My understanding is that the heat pumps that are the subject of this measure simply are not as efficient as oil-fired central heating. I say that as where I live in the north of England, it is all oil-fired central heating; we are off grid and we cannot use gas. I walked past a surgery in the north of England that did not have just one heat pump; it had fitted three heat pumps, which probably means that one heat pump was not sufficient to generate the heat required.

My understanding—and I would be grateful if the noble Lord, Lord Hunt, could confirm this—is that, without log fires or some other secondary heating, heat pumps heat only to a top temperature of about 16 degrees. If you are retrofitting an existing building, as many of the windows may not be able to accommodate the size of the heat pump or the radiators that connect to it, substantial renovation may be required.

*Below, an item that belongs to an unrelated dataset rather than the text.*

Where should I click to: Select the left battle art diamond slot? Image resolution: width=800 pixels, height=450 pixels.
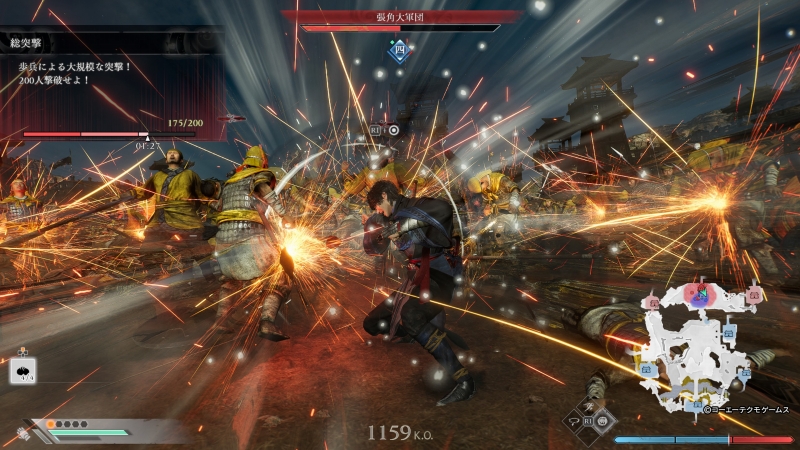[x=573, y=423]
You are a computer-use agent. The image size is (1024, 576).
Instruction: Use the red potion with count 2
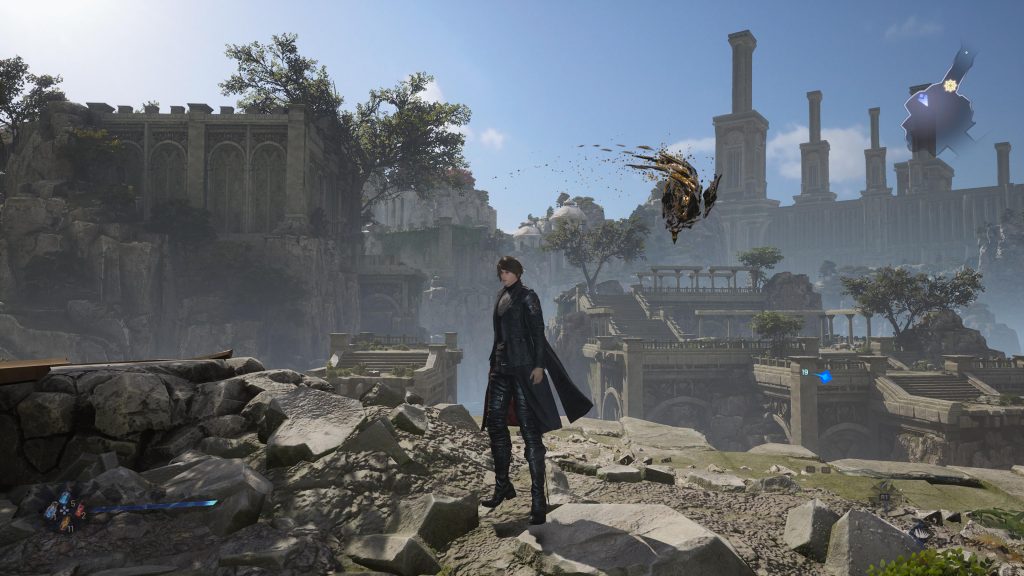[80, 510]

Furthermore, I am grateful to the Secondary Legislation Scrutiny Committee, which highlighted that the starting point referred to by the noble Lord, Lord Hunt, of around 40,500 installations per year is—in its word, at paragraph 56 of its 10th report—“ambitious”. The department expects the scheme to help ensure the installation of at least 77,000 heat pumps a year in existing homes between 2024-25 and 2028-29. I ask the Minister a simple question: is that feasible and realistic?

My noble friend Lord Lilley quoted £2,000 as the cost of an ordinary boiler. I recently got two quotes for a boiler. The boiler itself was not the issue. For the fitting, even that of an oil-fired boiler, you are looking at something in the region of £8,000 to £10,000. I repeat: if you live off-grid in a very rural area, it would be nice to think that heat pumps were an alternative, but, given the state of the current market, I just do not see them as feasible if they heat up to only 16 degrees when, in just the past two weeks, we have regularly had temperatures of freezing or down to minus 10. With those few remarks, I press the Minister to comment on these queries.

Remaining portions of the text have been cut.